Husni al-Za'im (Wikimedia Commons)

Pada tahun 1949, empat tahun pasca-Perang Dunia II berakhir, Amerika Serikat melalui Central Intelligence Agency (CIA) melakukan upaya kudeta terhadap pemerintahan Suriah.

Upaya kudeta itu, diduga kuat dilakukan oleh AS untuk menyukseskan proyek pembangunan pipa pendistribusian minyak The Trans-Arabian Pipeline yang melintasi Suriah.

Penggulingan pemerintahan dijadikan cara, sebab, rezim Suriah yang saat itu dipimpin oleh Shukri al-Quwatli, dinilaitidak dapat memberikan keuntungan bagi Negeri Paman Sam. 

AS ada di balik layar kudeta Suriah. Melalui CIA, AS menyiapkan seorang 'boneka politik', yakni pria bernama Husni al-Za'im, untuk memimpin gerakan revolusi.

Dalam waktu singkat, al-Za'im berhasil memimpin kudeta, menggulingkan rezim al-Quwatli, dan naik menjadi Presiden Suriah melalui pemilu. Tak lama kemudian, pembangunan the Trans-Arabian Pipeline berhasil dilaksanakan.

Ironisnya, baru 4 bulan menjabat, Presiden al-Za'im digulingkan dan dibunuh oleh antek mantan presiden al-Quwatli. Terbunuhnya sang boneka AS dari kursi kepresidenan Suriah membuat Negeri Paman Sam kehilangan tajinya dalam proyek Trans-Arabian Pipeline.

2. Penggulingan Rezim Komunis Grenada 1983

Invasi AS ke Grenada 1983 (M.J. Green/US Army)

Grenada merupakan sebuah pulau tropis kecil berpopulasi 91.000 dan berjarak 640 km dari selatan Puerto Rico yang layak menjadi sebuah destinasi wisata.

Namun, bagi Amerika Serikat, pulau tropis itu merupakan sebuah ancaman pengaruh komunis Kuba dan Uni Soviet. Karena letaknya yang dekat dengan Negeri Paman Sam.

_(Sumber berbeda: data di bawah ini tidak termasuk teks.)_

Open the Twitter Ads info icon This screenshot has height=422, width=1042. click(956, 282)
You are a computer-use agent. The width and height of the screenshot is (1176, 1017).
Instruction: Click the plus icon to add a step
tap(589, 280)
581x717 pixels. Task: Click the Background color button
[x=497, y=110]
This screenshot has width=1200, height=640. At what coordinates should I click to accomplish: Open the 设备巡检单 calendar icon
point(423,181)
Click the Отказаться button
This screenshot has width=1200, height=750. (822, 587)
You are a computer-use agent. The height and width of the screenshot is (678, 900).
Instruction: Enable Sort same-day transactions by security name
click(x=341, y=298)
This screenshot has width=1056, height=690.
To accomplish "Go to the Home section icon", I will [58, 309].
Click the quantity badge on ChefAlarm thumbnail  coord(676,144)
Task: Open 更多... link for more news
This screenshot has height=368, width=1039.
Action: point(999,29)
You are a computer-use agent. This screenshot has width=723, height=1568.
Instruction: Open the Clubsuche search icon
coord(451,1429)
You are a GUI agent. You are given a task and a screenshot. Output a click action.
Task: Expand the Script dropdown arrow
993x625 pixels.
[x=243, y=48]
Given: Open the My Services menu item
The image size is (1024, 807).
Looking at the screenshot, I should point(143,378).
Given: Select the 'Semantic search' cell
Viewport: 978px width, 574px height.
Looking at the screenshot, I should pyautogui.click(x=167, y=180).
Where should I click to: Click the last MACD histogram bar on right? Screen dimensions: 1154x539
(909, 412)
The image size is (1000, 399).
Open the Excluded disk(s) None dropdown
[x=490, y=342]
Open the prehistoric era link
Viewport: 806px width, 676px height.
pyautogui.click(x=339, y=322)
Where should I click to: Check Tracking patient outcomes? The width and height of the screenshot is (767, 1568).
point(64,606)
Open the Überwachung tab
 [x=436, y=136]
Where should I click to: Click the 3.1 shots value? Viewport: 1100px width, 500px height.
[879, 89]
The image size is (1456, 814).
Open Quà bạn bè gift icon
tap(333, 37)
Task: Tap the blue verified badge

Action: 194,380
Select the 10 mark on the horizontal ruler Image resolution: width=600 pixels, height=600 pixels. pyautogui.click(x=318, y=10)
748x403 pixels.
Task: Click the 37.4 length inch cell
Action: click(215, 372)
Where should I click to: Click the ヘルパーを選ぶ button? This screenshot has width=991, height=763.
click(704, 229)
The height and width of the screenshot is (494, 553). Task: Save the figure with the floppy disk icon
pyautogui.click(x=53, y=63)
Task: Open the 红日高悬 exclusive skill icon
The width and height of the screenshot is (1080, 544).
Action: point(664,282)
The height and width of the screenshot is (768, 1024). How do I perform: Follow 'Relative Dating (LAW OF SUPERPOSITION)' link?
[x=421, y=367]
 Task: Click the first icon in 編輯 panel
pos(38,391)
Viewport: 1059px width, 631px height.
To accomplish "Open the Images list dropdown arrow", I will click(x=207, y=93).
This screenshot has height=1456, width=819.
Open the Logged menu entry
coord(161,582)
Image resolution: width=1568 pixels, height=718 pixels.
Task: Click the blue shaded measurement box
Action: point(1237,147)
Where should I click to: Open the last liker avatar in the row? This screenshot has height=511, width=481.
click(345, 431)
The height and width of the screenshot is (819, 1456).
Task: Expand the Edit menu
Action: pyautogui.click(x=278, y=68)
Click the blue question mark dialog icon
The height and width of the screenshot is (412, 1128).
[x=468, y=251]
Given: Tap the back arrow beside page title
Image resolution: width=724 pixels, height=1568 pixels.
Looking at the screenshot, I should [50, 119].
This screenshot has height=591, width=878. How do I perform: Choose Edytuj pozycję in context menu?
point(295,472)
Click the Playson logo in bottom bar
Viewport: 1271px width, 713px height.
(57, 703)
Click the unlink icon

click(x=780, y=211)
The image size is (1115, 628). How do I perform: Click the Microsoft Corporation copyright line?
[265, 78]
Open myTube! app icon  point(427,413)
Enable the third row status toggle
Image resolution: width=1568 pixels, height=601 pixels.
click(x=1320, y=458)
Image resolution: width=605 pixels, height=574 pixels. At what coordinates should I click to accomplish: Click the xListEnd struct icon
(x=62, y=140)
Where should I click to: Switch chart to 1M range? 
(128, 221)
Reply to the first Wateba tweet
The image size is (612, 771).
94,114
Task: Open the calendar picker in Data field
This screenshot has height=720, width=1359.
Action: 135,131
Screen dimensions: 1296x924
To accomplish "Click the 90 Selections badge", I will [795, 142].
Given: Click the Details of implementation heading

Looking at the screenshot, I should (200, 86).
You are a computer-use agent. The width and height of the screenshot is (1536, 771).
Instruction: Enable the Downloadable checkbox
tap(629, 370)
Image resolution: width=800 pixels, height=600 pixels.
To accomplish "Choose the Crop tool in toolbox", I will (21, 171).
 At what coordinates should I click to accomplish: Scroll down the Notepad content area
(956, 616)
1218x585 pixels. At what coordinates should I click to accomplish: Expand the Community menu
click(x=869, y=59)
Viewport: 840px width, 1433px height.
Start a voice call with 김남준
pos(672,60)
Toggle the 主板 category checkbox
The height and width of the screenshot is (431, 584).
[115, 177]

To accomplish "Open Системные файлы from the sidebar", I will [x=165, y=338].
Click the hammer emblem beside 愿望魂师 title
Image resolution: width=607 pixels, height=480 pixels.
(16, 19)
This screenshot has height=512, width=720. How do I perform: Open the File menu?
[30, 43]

Apalagi, pada tahun 1983, Hudson Austin yang berideologi Leninisme-Stalinisme muncul sebagai pemimpin Grenada lewat sebuah revolusi.

Melihat hal itu, Presiden Ronald Reagan memerintahkan 7.000 pasukan AS untuk menginvasi Grenada demi menggulingkan Hudson Austin. Aksi militer itu diberi nama sandi Operation Urgent Fury yang berlangsung dari 25 Oktober hingga 15 Desember 1983.

Dikepung oleh kekuatan militer AS yang mumpuni, tentara Grenada yang hanya berjumlah 1.200 personel pun berhasil ditumpas dan Hudson Austin sukses digulingkan. Dan, Operasi Urgent Fury itu menandai kesuksesan intervensi AS pada Grenada.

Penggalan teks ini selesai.